**Work item**
Whichever lines of the material contain "computer", copy each of them.

**Task data**
>>>

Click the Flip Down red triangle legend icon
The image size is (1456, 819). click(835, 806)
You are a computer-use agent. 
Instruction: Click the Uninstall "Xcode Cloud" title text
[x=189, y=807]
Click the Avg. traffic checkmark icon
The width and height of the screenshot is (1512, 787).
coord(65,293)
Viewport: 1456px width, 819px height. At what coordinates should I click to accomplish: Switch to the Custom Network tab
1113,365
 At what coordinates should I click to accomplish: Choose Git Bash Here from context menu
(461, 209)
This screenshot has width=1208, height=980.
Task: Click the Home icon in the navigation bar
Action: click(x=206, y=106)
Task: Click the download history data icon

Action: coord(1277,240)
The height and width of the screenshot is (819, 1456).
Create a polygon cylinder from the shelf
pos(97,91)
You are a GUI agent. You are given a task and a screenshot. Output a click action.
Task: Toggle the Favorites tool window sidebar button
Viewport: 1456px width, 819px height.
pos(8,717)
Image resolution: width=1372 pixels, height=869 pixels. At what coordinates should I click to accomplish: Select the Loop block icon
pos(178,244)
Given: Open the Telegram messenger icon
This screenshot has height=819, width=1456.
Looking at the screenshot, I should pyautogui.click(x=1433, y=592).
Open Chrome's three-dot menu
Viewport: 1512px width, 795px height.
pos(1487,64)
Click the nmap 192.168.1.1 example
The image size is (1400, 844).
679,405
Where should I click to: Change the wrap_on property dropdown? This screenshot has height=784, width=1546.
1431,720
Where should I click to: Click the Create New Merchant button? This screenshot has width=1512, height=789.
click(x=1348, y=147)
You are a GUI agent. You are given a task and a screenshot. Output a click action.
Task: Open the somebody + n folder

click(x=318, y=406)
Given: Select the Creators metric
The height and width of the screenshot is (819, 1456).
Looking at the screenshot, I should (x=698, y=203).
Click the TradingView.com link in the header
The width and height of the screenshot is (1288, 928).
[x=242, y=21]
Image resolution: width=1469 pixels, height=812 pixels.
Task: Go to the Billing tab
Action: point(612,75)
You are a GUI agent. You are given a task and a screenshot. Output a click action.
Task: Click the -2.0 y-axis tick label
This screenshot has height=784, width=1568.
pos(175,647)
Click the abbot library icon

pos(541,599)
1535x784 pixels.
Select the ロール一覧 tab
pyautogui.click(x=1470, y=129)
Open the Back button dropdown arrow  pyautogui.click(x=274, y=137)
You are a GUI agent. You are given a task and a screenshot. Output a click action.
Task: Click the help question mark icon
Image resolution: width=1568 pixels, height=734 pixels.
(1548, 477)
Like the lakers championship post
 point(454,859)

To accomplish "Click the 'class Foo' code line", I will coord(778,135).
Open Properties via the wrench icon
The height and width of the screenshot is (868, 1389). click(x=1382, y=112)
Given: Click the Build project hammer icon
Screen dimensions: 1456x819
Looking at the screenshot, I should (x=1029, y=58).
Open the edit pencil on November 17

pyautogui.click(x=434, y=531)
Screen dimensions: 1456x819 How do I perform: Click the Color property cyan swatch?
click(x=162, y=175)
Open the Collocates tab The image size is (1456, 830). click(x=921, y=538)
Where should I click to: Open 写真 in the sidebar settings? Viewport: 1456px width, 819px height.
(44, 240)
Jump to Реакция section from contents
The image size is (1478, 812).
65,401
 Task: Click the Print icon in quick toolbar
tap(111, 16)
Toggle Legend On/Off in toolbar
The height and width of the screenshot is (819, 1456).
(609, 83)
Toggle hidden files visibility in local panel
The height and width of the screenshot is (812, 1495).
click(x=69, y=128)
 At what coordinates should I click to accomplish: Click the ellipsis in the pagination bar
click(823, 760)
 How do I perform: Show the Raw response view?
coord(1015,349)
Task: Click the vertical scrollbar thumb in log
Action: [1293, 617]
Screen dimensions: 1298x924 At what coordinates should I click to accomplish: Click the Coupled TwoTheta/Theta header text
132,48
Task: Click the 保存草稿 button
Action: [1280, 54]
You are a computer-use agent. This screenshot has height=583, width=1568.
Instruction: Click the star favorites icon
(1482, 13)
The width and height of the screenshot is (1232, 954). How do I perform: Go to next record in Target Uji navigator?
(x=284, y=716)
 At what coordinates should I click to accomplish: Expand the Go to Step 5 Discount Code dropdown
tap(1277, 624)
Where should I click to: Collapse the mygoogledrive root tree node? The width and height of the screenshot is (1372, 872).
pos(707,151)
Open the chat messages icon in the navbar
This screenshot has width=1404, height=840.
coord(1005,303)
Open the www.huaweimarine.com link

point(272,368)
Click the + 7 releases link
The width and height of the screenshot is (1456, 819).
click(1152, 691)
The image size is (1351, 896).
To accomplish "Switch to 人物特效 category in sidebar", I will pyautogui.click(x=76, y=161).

<<<

**Solution for this exercise**
You are a computer-use agent. 
You are a computer-use agent. This screenshot has height=583, width=1568.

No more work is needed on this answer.